## Exercise data
____________________

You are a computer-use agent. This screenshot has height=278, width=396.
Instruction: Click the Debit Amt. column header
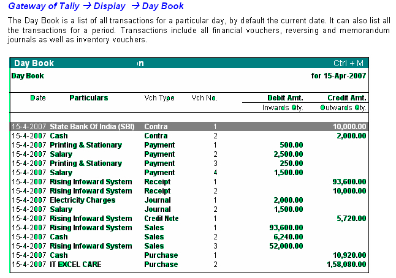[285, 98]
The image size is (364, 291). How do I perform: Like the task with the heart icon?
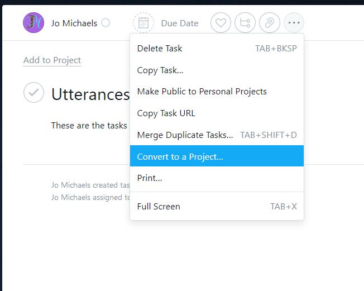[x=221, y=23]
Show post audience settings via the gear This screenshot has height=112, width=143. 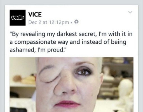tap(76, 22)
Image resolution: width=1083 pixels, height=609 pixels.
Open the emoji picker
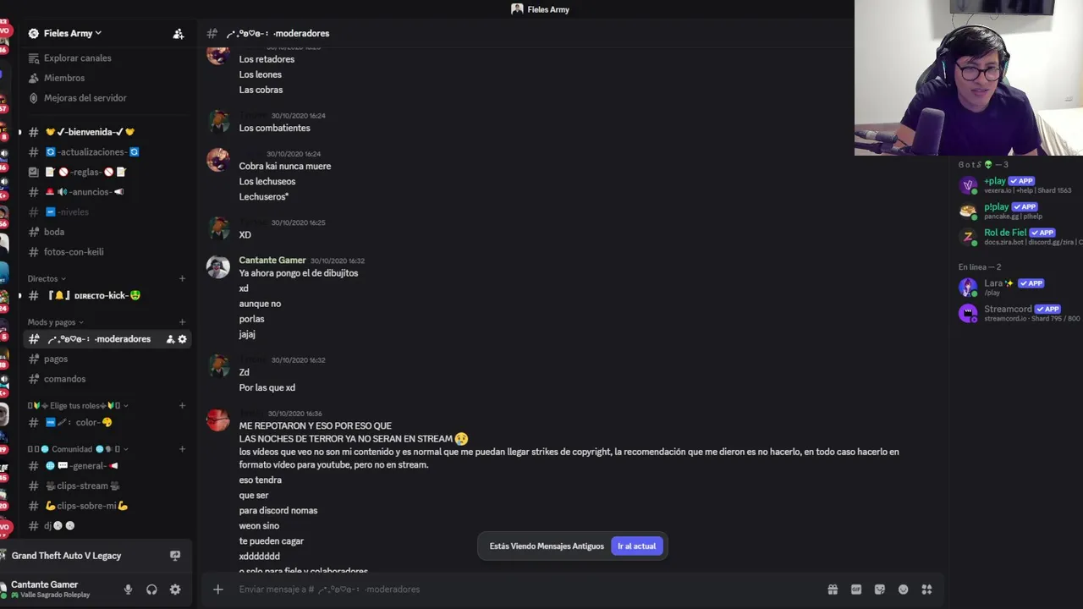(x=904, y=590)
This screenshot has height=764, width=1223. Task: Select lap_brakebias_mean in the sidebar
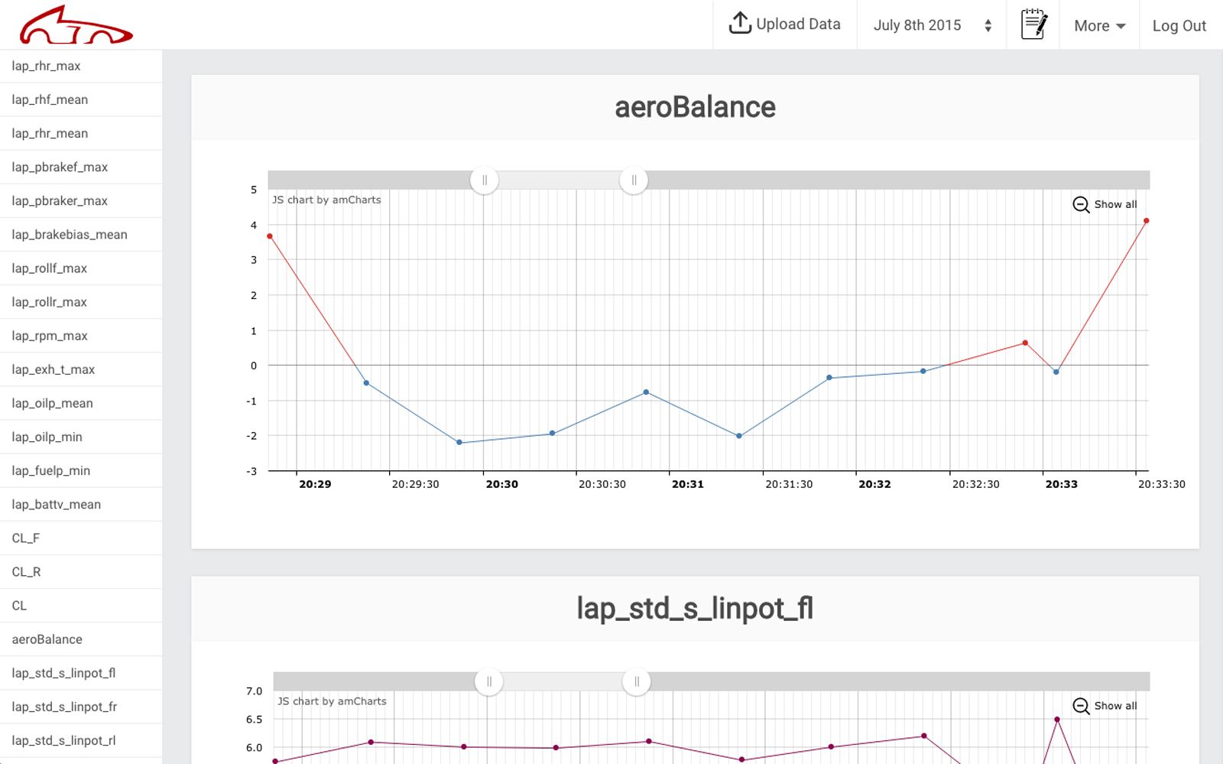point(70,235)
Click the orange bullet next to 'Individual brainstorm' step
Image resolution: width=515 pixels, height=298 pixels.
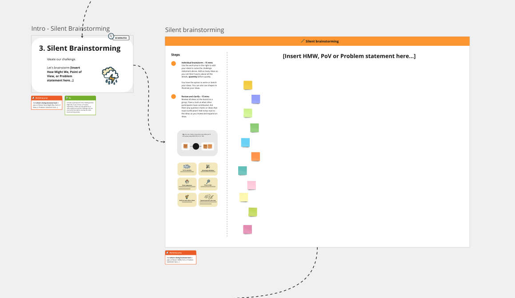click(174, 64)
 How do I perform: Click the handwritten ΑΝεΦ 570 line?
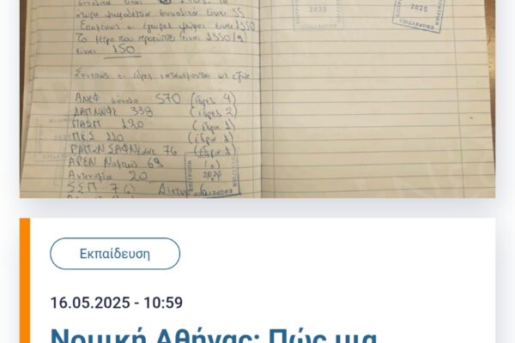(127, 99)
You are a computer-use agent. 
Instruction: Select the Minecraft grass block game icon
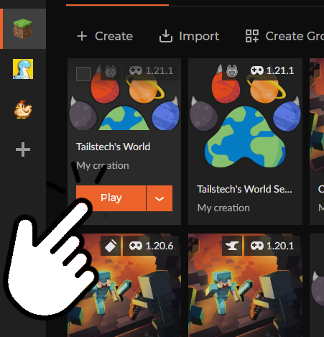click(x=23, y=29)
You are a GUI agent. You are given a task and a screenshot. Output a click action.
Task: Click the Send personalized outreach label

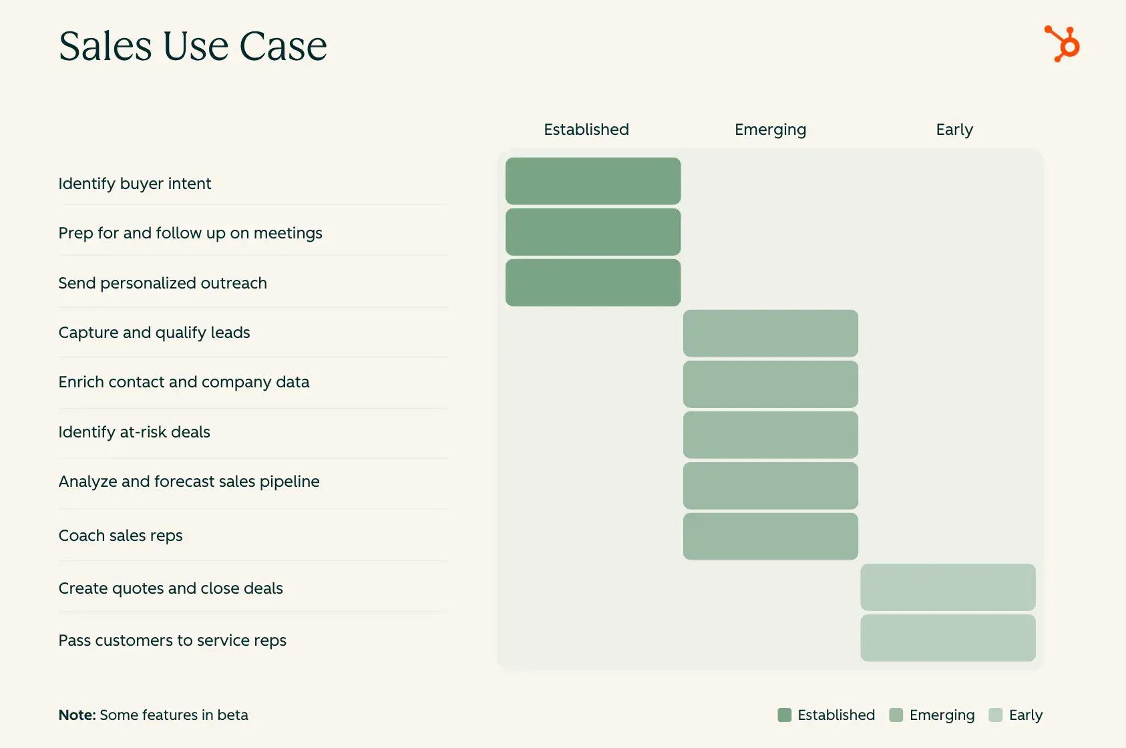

____________________

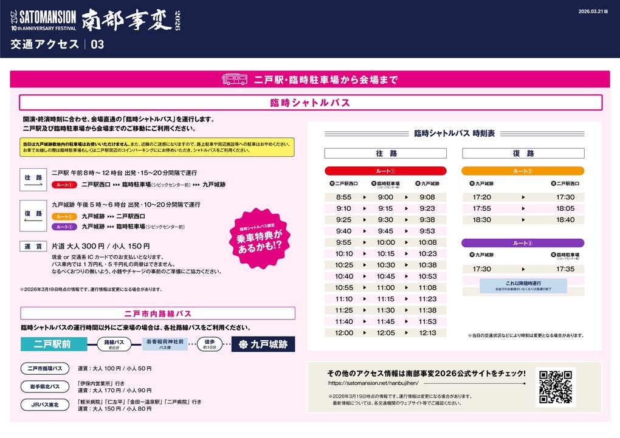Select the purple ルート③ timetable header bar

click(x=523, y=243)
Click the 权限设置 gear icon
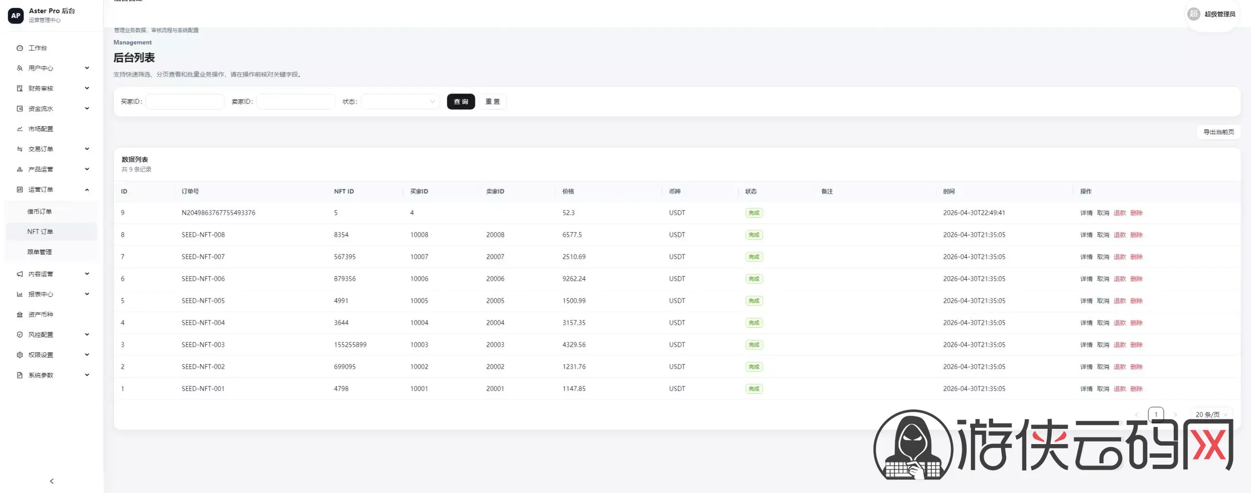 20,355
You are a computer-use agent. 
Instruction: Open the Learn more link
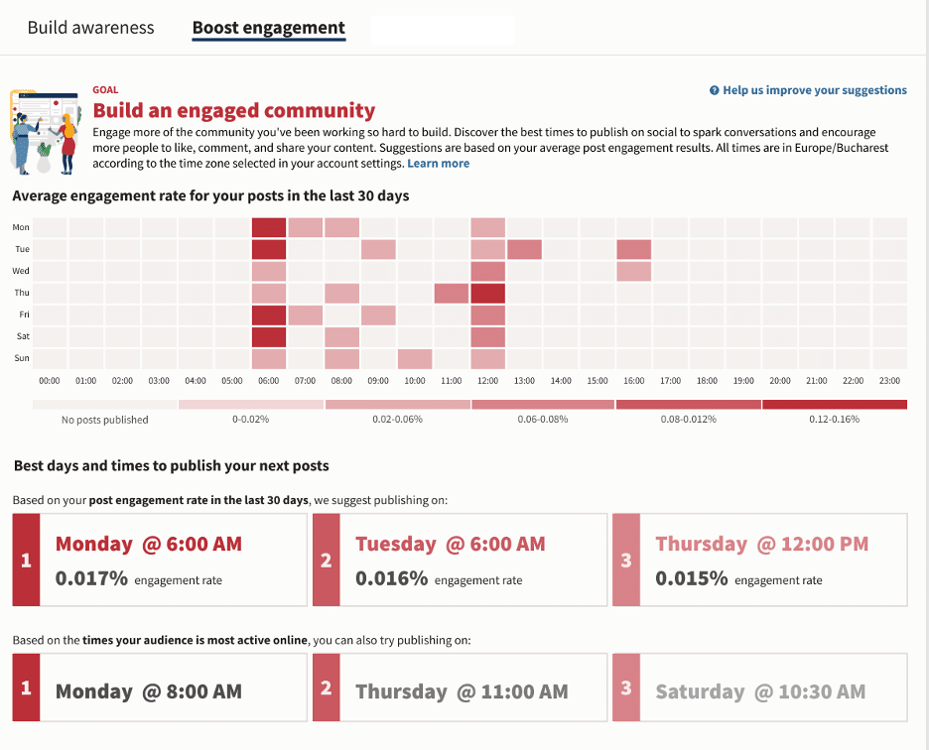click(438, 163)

____________________

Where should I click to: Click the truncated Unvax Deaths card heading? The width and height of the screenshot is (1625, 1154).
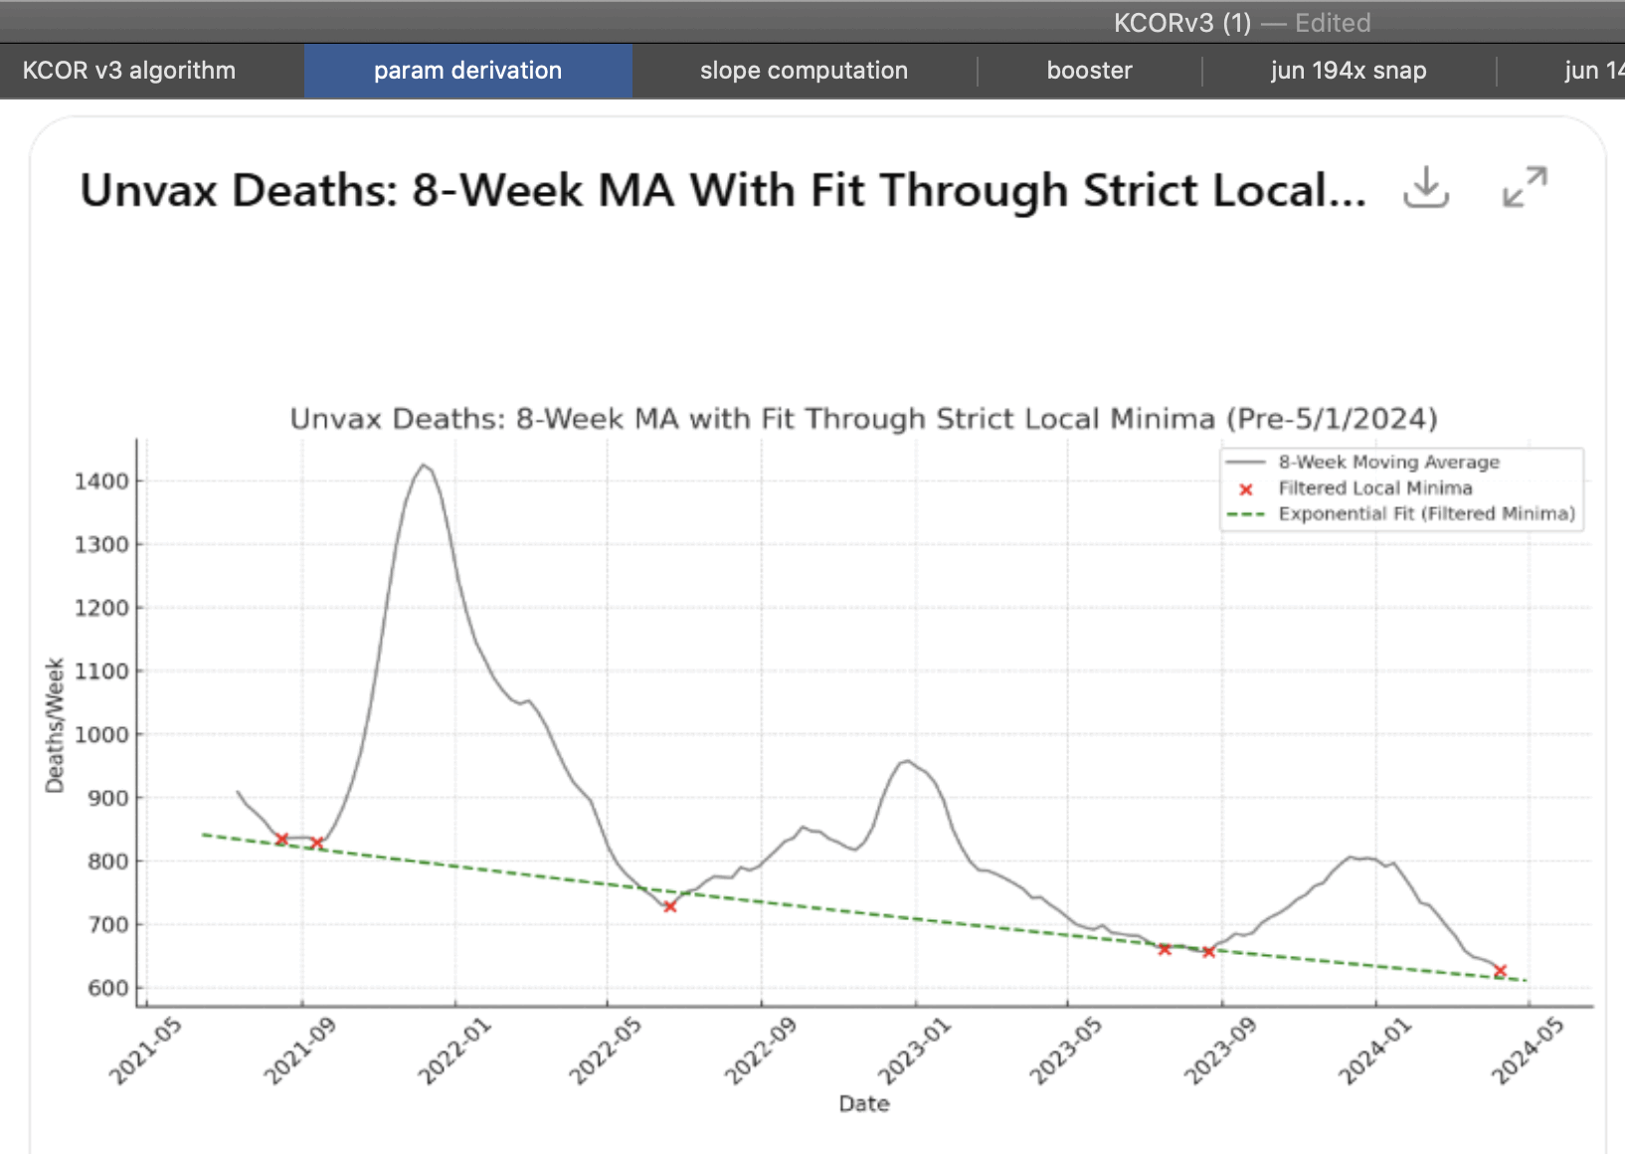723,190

____________________

## Work task
Which lines above contain the word "agent"? Show each of them.

## Written response
You are a computer-use agent. This screenshot has height=278, width=396.
You are a computer-use agent. 
You are a GUI agent. You are given a task and a screenshot. Output a click action.
You are a computer-use agent. 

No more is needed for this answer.